### WORK TO BE COMPLETED
All lines of the listing below are to be printed again exactly.

### MATERIAL SUPPLIED
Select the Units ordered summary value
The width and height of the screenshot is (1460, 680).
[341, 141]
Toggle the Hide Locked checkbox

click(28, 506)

### TASK OUTPUT
Select the Units ordered summary value
The width and height of the screenshot is (1460, 680).
[341, 141]
Toggle the Hide Locked checkbox

click(28, 506)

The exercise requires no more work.